Description
Hi All! I found Skypilot last week and it's been a huge improvement for deploying single gpu workflows (training and serving).
But I've found a situation where it's not working so well when scheduling multi-gpu setups on GCP.
Right now I'm trying to run a simple trainer on GCP with a little HuggingFace based trainer library I've got. I want a n1-highmem-16
or n1-standard-x
type machine attached to two V100s. When trying to run skypilot, it does its best to try and find quota but consistently fails. When making a similar request via GCP's VertexAI command line tools, the job gets quota much faster and schedules.
Is there some kind of bias in GCP where it prefers VertexAI based scheduling over the tools skypilot has access to?

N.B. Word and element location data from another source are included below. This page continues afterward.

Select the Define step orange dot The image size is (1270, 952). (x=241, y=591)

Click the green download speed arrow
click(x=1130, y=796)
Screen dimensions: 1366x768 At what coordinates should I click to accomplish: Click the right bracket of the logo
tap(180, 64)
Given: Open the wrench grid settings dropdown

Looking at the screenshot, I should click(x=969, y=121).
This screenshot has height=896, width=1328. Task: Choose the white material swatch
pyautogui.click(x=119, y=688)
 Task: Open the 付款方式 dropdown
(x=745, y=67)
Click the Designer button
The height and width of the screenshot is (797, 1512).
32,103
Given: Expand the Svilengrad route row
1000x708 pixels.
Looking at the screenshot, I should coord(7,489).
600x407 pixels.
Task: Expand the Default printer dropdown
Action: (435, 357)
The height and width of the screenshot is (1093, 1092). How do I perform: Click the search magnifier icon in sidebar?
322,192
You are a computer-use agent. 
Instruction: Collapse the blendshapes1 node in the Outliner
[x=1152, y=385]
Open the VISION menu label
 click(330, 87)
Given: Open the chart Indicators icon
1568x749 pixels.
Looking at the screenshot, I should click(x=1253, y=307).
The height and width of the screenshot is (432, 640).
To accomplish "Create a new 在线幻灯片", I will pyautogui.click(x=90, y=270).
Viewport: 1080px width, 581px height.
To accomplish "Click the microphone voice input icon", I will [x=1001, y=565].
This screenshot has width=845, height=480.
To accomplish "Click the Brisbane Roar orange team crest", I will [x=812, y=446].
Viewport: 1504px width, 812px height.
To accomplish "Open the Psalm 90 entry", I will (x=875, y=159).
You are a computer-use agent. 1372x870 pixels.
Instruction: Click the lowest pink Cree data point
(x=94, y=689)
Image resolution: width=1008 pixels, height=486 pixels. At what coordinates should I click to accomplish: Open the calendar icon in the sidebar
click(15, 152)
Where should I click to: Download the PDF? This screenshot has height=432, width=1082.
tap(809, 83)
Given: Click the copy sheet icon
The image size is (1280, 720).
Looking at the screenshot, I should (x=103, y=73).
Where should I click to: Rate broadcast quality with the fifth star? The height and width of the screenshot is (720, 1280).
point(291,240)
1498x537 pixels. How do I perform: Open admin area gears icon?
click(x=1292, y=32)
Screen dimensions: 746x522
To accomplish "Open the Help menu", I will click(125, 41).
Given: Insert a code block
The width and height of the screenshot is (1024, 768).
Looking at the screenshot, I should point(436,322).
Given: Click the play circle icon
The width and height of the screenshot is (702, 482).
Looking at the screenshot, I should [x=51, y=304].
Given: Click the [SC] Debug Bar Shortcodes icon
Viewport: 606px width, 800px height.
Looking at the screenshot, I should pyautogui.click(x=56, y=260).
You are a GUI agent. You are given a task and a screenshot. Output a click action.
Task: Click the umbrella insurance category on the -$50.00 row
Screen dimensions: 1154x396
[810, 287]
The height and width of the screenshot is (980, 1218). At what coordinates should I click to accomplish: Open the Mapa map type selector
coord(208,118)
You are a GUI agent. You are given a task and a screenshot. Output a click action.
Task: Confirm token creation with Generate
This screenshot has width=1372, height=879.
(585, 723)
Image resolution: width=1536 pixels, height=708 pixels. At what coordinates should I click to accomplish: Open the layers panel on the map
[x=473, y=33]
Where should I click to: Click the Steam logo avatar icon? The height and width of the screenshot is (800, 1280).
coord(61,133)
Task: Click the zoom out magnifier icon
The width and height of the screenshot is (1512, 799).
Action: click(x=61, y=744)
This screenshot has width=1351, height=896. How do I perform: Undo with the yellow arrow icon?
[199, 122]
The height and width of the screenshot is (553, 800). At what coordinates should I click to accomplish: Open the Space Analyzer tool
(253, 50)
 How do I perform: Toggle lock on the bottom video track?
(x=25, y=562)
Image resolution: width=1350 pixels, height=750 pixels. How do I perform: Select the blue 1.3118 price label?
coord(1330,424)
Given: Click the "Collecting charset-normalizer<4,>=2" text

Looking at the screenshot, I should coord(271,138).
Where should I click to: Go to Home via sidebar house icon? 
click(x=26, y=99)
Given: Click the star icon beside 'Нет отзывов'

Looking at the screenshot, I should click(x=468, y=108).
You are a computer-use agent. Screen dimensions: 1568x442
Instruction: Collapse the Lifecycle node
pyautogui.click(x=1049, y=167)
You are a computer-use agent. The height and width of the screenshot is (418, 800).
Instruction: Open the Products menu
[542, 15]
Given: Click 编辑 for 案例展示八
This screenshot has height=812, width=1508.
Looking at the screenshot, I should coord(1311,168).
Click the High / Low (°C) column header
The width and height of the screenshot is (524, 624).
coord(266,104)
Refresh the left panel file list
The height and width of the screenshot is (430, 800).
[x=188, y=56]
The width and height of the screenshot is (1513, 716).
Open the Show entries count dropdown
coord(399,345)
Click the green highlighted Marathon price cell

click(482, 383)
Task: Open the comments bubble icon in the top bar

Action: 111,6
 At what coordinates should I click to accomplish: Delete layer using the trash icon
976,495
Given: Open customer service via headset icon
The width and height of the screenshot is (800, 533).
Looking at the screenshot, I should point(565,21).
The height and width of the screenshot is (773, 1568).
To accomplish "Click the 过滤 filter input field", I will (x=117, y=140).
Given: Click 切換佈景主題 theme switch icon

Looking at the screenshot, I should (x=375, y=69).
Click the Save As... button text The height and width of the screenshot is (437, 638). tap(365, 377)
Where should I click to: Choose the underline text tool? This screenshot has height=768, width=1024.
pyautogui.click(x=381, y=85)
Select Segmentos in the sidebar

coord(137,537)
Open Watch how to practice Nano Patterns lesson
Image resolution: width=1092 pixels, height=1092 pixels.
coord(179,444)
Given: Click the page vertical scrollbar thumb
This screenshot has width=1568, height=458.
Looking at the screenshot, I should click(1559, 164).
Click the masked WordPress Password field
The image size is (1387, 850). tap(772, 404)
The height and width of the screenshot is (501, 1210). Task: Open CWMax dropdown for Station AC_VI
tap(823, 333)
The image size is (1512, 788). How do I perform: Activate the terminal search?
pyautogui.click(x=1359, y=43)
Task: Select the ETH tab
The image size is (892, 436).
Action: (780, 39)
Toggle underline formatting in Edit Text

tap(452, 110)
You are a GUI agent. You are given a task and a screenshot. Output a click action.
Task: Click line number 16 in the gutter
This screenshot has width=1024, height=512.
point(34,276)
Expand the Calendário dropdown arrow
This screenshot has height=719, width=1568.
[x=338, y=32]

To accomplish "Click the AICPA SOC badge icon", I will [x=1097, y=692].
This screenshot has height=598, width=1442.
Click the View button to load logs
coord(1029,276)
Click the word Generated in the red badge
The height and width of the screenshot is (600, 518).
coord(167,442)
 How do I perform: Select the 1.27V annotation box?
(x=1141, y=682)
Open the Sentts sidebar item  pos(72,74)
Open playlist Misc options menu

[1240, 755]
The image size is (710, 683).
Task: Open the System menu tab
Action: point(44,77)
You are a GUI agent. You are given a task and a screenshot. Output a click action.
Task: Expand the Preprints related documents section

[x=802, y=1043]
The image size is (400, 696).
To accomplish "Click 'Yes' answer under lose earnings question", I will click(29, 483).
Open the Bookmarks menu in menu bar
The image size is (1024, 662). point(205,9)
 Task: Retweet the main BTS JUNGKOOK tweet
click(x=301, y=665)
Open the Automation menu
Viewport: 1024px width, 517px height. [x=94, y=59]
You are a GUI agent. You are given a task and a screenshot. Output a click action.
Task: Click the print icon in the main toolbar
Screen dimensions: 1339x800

For reference, he's a copy of my two configs:
skypilot:
name: unified-pythia160m-peft
resources:
accelerators: V100:2
workdir: .
file_mounts:
/gcs-data:
source: gs://my-bucket
mode: MOUNT
setup: |
sudo apt-get install -y git-lfs
conda create -n cubrio-trainer python=3.9 -y
conda activate cubrio-trainer
pip install .
run: |
conda activate cubrio-trainer
python -m torch.distributed.launch --nproc_per_node=${NUM_GPUS=2} \
-m cubrio_ml_training.train_peft \
--model_name_or_path=EleutherAI/pythia-160m \
--project_name=unified_pythia160m \
--chat_dataset_path=/gcs-data//data_path.jsonl \
--output_dir /gcs-data/checkpoints/unified_pythia160m \
--save_model \
--save_merged_model
vertex AI:
workerPoolSpecs:
machineSpec:
machineType: n1-standard-8
acceleratorType: NVIDIA_TESLA_V100
acceleratorCount: 2
replicaCount: 1
containerSpec:
imageUri: gcr.io/my_project_id/pytorch_gpu_train_hf_peft_creator:latest
command:
- python3.10
args:
- -m
- torch.distributed.launch
- --nproc_per_node=2
- -m
- cubrio_ml_training.train_peft
- --model_name_or_path=EleutherAI/pythia-160m
- --project_name=unified_pythia160m
- --chat_dataset_path=/gcs/data_path.jsonl
- --output_dir=checkpoints/unified_pythia160m
- --save_model
- --save_merged_model
The only substantial difference between the two is the machine type, skypilot picks a n1-highmem-16
VM but I doubt that's causing the issue.